Countering the mainstream

Interview: Bill Fletcher Jr. on Protests against Racism

by | Jul 10, 2020 | The Edge, Featured, Interviews, Commentary

Longtime activist and writer Bill Fletcher Jr. speaks to PCIM Director Raza Rumi about the ongoing protests in the wake of George Floyd’s murder. Fletcher says a variety of pressures exploded into a spontaneous, multiracial uprising rife with demands against not only the police, but against the repressive apparatus of the capitalist state. For the movement to maintain momentum, “left organization” must broaden and unite demands into a people’s anti-oppression front advocating for socialism and consistent democracy in the U.S.

RAZA: So, Bill, the first question that everyone has been following: a dramatic and perhaps unexpected mobilization that has taken place right amid the COVID-19 pandemic, as the issue of police brutality, of structural racism, is well known. But how do you view these protests as they are growing and multiplying and as a variety of groups show solidarity with the protesters? So, just to make sense of what’s going on, maybe you can help us understand as a longtime activist.
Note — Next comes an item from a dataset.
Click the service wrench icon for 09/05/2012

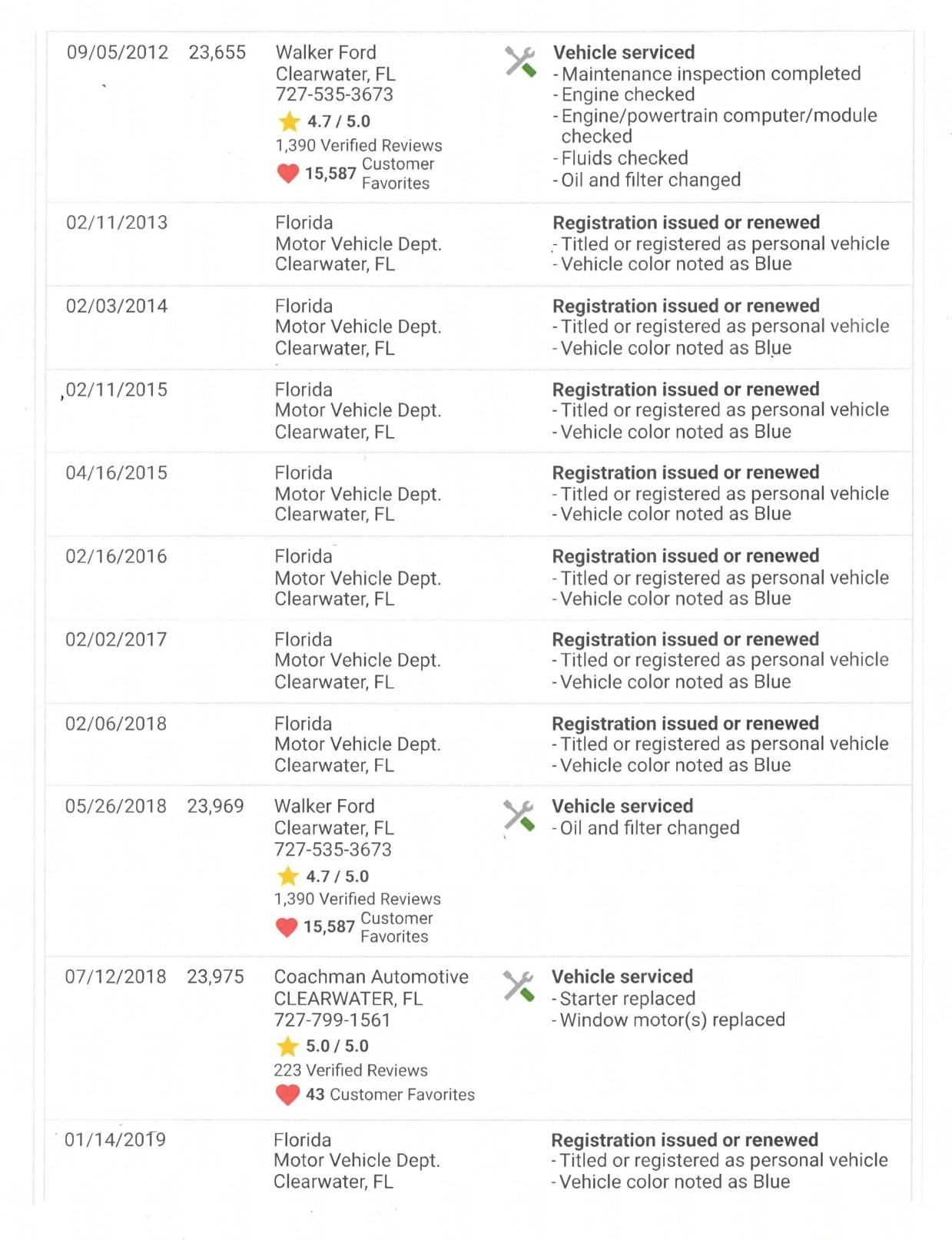click(520, 61)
FLETCHER: You know, there’s an interesting thing about capitalism. You can never be certain when there will be an uprising. But you can absolutely be certain that there will be uprising. I think what we have seen is that certain forces came together with factors that contributed to the nature of this explosion for the last two weeks. And I think there’s historical precedent in 1919 in the U.S. Following World War I, there was a depression. There was a so-called Spanish Flu, which was actually American Flu, as it started here. There was Red Summer, which were programs against Black communities. And there was the Red Scare with the attacks on radicals by the U.S. government, and 1919 became a very explosive year. There was also the Seattle general strike. It was sort of the fusion of these different components that made for the turbulence of 1919. I think what we’re seeing today is COVID-19; the economic collapse; the lynchings, three lynchings of African Americans in as many weeks; and Trump doing something that was really unprecedented, as far I can tell, where a president didn’t even pay lip service to the idea of getting together and addressing grievances, but instead did everything he could to enflame the situation. Then there’s environmental crisis.  So, all these things came together and we had this explosion.
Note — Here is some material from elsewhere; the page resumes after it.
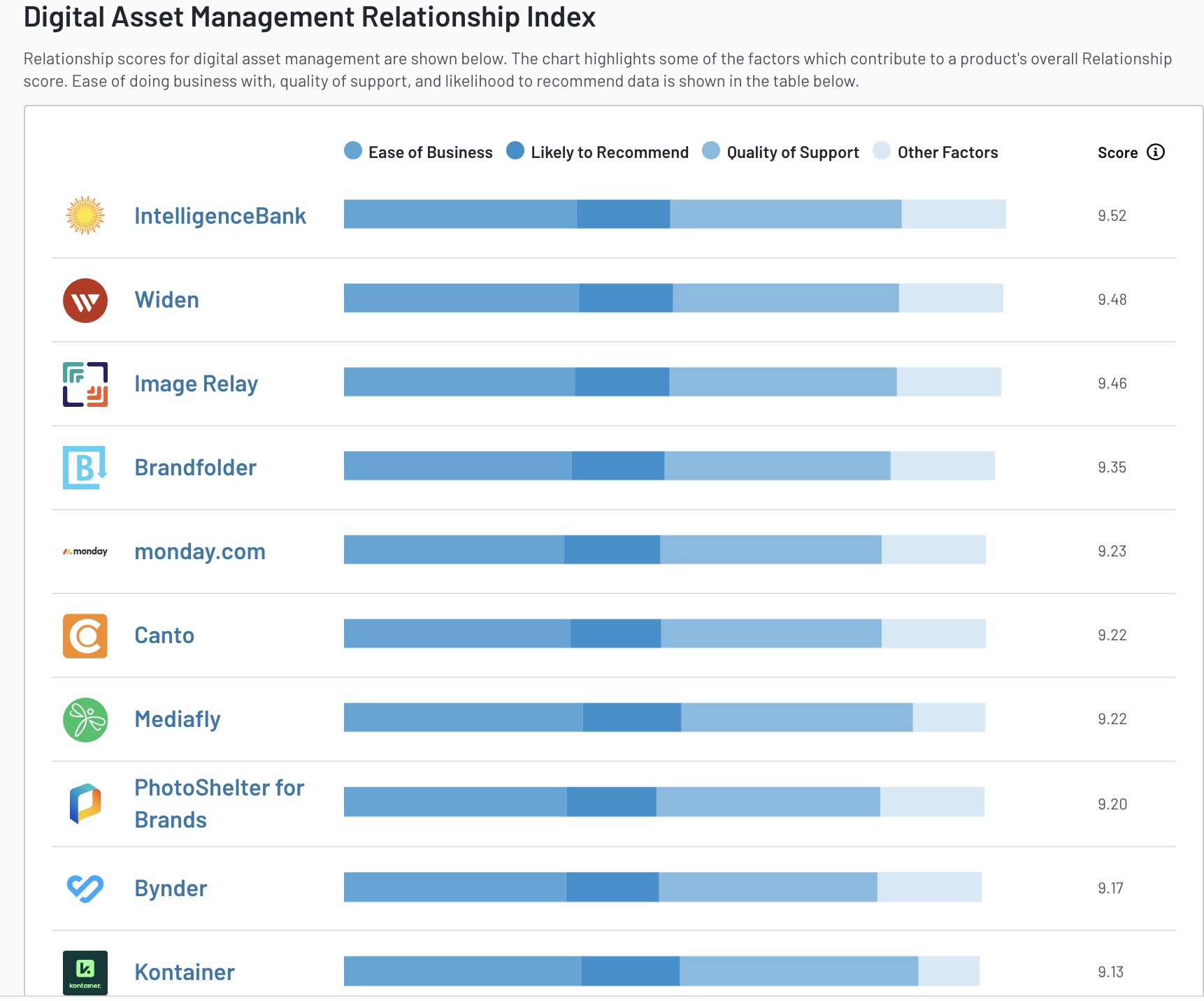Viewport: 1204px width, 1001px height.
Task: Click the Other Factors legend color dot
Action: 882,151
Now, there are a number of interesting things about this explosion. One is that this has been far more multiracial than anything I can remember. This was not about people burning down their neighborhoods—in many cases, this was targeted at symbols of power. And it has lasted a long time, in the context of a very real pandemic, which has many people concerned that this could spread. But I think there was a deep level of frustration, like a pressure cooker—and boom, then we had the blow-up… Those are the outlines of what I see.

RAZA: More and more evidence shows that, in the U.S., the ethnic minorities and the African American population have been at the receiving end of it. Twice the number of those who died due to COVID-19 were African Americans in many states, in the U.K. the people of color have suffered the most as well. I mean, look at the data there. The mainstream media here is trying to separate COVID-19 and these uprising as two distinct developments. I personally think they are not, what do you think, Bill?
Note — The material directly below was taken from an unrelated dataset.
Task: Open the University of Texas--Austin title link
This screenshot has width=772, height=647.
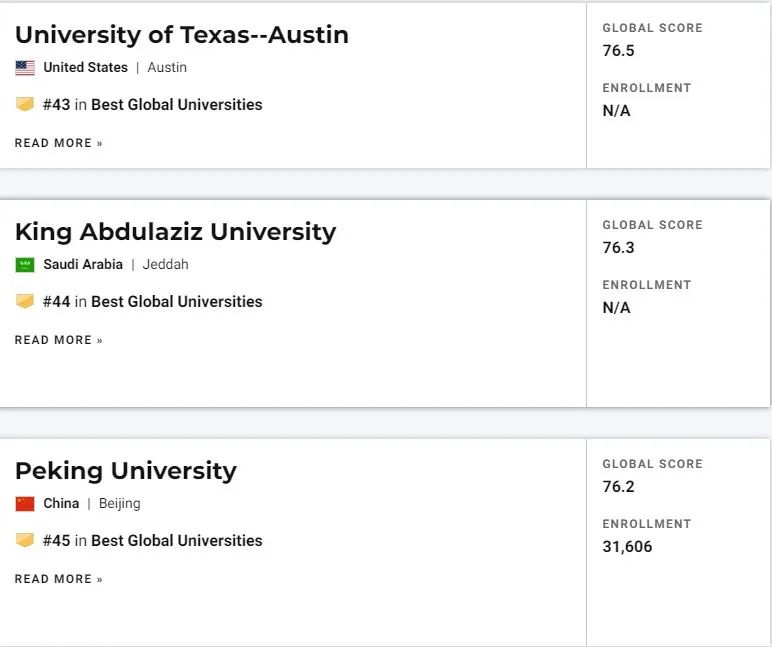Action: point(182,35)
FLETCHER: It’s all related. If you look at who’s dying in the U.S. and U.K., as you identified, all sectors are threatened. However, disproportionately, older people and those who are from traditionally racially oppressed groups, such as Native Americans, face deadly threats. It was interesting because in Britain, there were reports of the impact of COIVD on South Asian communities and on doctors dying at an exaggerated rate compared to non-South Asians. I think we see COVID is definitely coinciding with racist oppression and that has also contributed to the anger.

Look at the way the Trump administration has responded to COVID. First, denial, then trying to claim that they were ahead of the curve, and then easing back, suggesting that it’s really not all that bad. And why would they suggest that? Part of the reason is that they looked at the demographics for who was especially being harmed and decided: that’s not their base, that’s not who they’re concerned about. I have said that capitalism has a genocidal gene inside of it. And I put it that way because we often think of genocide as a conscious effort, like sending Jews to gas chambers or the Rwanda massacres. But there’s another way that genocide can play out, which is by the system in effect saying that it’s OK for certain populations to die. Or as we saw here, the reemergence of social Darwinism. It’s the suggestion that some populations are going to have to die, to sacrifice themselves on the altar of capitalism.  So, I think we’re seeing that. And this has contributed to the anger that blew up.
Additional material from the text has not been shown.